Stable-Baselines-Team / stable-baselines3-contrib

Contrib package for Stable-Baselines3 - Experimental reinforcement learning (RL) code
https://sb3-contrib.readthedocs.io
MIT License
442 stars 166 forks source link

[Question] What is the difference between old_distribution and distribution in train function of TRPO #240

Closed 0Addicted0 closed 2 months ago

0Addicted0 commented 2 months ago

❓ Question

🙏Thanks for the high scalability made by sb3-contrib

I am referring to the MaskablePPO method to add a mask to TRPO. And In the train function of I have found the following code:

    with th.no_grad():
        # Note: is copy enough, no need for deepcopy?
        # If using gSDE and deepcopy, we need to use `old_distribution.distribution`
        # directly to avoid PyTorch errors.
        old_distribution = copy.copy(self.policy.get_distribution(rollout_data.observations))
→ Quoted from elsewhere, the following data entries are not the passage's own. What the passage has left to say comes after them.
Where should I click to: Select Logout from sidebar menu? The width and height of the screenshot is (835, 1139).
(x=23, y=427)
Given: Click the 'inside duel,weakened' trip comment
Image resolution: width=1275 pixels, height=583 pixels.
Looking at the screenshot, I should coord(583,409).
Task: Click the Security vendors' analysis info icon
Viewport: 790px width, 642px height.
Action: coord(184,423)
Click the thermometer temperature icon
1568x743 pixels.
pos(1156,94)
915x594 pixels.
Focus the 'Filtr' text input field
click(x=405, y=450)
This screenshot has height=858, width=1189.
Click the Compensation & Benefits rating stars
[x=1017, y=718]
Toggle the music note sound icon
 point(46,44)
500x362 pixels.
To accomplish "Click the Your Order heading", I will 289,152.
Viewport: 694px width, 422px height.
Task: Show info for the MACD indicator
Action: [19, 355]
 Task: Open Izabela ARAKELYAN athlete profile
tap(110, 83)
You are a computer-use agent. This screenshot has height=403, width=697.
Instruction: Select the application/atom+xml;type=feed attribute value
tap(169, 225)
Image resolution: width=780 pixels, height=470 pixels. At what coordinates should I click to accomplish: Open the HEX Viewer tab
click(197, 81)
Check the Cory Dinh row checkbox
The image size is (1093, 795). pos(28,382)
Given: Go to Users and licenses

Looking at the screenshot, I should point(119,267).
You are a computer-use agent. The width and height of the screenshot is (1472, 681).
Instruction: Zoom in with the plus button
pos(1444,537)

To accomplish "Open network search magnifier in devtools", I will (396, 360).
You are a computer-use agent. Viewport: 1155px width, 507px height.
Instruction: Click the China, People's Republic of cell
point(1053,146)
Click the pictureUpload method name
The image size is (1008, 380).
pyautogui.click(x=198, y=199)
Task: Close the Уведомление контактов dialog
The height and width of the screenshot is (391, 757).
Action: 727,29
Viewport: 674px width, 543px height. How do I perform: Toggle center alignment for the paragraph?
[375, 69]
    distribution = self.policy.get_distribution(rollout_data.observations)
    log_prob = distribution.log_prob(actions)

    advantages = rollout_data.advantages
    if self.normalize_advantage:
        advantages = (advantages - advantages.mean()) / (rollout_data.advantages.std() + 1e-8)

    # ratio between old and new policy, should be one at the first iteration
    ratio = th.exp(log_prob - rollout_data.old_log_prob)

    # surrogate policy objective
    policy_objective = (advantages * ratio).mean()

    # KL divergence
    kl_div = kl_divergence(distribution, old_distribution).mean()

❓Does it look like old_distribution and distribution are exactly the same(kl_div here eqs 0), or did I misread something?

By the way, may I also ask if adding action_masks forTRPO requires providing the corresponding masks before calculating the distribution used for kl_div?

🙂Thanks a lot

Checklist

araffin commented 2 months ago

https://github.com/Stable-Baselines-Team/stable-baselines3-contrib/blob/25b43266e08ebe258061ac69688d94144799de75/sb3_contrib/trpo/trpo.py#L282

not sure for the second question but probably yes

0Addicted0 commented 2 months ago

Thank you for your timely response.

I think I misunderstood the meaning of line 246

stable-baselines3-contrib/sb3_contrib/trpo/trpo.py

For the second question, just providing action masks as you said, at least it runs well in my custom environment

🙂Thank you very much